Throughout his brief life, Dan Eldon devoted himself to art, photojournalism and charity work, but his one constant passion was Africa. “Africa just got into his blood,” says Amy. “Once it’s in your system, you can never get it out.” Dan caught the fever at age 7, when his father, Mike, took a job at a computer firm in Nairobi, Kenya. In his early teens, Dan developed “a particularly compassionate streak,” says Kathy, who attributes it to the “tremendous diversity” of the International School of Kenya and the midwestern values he absorbed at summer camp in Iowa, where Kathy grew up. In 1990, he established Student Transport Aid, a charity in which students raised money and delivered cash and blankets to camps in southern Africa.

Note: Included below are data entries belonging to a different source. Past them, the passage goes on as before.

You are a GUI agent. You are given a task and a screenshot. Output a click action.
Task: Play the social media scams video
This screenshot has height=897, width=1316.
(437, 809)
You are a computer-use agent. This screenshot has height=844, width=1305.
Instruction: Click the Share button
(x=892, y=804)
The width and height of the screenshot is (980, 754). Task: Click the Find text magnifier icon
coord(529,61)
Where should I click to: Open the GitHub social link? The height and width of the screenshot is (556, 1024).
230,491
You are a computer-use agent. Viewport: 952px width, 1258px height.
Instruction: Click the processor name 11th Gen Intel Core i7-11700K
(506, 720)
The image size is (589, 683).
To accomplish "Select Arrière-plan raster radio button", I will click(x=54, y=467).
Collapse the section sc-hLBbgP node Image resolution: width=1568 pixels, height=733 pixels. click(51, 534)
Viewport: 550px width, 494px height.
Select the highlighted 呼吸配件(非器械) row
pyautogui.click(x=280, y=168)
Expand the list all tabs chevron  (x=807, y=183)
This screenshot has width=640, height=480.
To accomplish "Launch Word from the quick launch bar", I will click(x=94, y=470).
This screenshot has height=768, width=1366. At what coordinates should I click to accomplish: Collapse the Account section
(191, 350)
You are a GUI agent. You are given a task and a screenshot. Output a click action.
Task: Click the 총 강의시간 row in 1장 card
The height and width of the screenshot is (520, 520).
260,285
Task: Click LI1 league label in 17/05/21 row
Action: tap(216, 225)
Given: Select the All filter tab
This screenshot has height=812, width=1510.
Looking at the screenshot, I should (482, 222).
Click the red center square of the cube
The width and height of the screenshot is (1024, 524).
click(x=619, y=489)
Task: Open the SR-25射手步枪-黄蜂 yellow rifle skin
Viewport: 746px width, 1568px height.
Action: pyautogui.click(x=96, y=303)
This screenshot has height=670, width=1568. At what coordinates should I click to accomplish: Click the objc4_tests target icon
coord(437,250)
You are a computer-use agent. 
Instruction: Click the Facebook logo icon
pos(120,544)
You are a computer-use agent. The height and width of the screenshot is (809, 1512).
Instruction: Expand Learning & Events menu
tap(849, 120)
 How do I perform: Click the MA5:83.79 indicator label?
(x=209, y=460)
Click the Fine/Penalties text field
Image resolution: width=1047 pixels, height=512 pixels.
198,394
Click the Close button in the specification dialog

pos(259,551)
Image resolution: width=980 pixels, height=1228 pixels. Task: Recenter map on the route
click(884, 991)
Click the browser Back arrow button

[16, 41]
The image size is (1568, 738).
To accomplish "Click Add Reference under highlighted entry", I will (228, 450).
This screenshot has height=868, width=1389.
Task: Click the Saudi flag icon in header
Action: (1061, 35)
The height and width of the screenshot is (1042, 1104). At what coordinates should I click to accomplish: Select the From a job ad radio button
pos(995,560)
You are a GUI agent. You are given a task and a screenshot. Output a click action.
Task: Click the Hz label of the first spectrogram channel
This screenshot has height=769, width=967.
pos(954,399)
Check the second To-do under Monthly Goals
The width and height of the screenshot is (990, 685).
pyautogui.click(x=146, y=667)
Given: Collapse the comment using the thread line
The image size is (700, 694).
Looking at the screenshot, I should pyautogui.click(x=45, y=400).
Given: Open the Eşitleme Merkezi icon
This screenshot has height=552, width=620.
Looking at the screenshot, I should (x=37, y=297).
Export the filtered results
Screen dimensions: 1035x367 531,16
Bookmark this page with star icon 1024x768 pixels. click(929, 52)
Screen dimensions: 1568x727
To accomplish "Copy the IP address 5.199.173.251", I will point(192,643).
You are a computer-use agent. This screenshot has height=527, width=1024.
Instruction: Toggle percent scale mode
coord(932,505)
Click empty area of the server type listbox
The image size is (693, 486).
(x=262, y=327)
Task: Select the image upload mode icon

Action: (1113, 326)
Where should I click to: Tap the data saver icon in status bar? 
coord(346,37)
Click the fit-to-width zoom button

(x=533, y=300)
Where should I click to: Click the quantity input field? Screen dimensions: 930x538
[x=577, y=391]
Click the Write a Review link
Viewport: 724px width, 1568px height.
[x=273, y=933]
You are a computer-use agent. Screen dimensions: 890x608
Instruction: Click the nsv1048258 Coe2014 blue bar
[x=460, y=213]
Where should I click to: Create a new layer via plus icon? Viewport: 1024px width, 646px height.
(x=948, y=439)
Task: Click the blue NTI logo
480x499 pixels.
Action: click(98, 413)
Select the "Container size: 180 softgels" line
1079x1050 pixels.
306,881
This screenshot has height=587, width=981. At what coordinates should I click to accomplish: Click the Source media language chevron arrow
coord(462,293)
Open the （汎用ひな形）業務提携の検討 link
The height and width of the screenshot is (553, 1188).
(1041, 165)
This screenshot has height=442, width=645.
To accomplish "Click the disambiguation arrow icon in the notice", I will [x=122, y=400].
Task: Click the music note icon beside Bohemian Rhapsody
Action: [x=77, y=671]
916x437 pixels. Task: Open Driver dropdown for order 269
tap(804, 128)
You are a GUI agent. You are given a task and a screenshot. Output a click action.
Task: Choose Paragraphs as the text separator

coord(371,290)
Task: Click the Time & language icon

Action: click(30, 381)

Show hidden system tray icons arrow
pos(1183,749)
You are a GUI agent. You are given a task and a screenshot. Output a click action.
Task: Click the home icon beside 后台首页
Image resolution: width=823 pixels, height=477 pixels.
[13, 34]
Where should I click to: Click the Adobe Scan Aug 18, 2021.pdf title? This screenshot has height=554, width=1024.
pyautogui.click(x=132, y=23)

But he seemed to find his true calling in 1992. At Iowa’s Cornell College, he heard about the famine in Somalia. That summer he traveled there to photograph the effects of starvation. After several of his pictures were published in the Nairobi Nation, he was hired by Reuters. Over the next year, his images appeared in several major publications and in April 1993 he published Somalia, a photo essay. Three months later, he was dead.
Mike, divorced from Kathy since 1991, has honored his son’s memory in Nairobi, where he lives with his wife, Evelyn. In 1994, Mike and Evelyn opened the Dan Eldon Place of Tomorrow, a youth center teaching creative thinking and self-reliance to students ages 5 to 24. His son, says Mike, 53, lived “with a light touch, even when doing serious things.” Indeed, says Jeffrey Gettleman, 27, Dan’s friend and a reporter with the St. Petersburg Times, “he could instantly charm people in a really sincere way. Of all the journalists working over there, I thought Dan would be the one to survive.”
Still, no one in his family sees Dan as a saint. “He was a normal guy,” says Kathy. “He was cheeky. He could be annoying.” But she’ll always be grateful for what she said to him during that last call five years ago. “No matter what,” she told her son, “you’re leading the life of your choice, and I’m proud of you.’ ”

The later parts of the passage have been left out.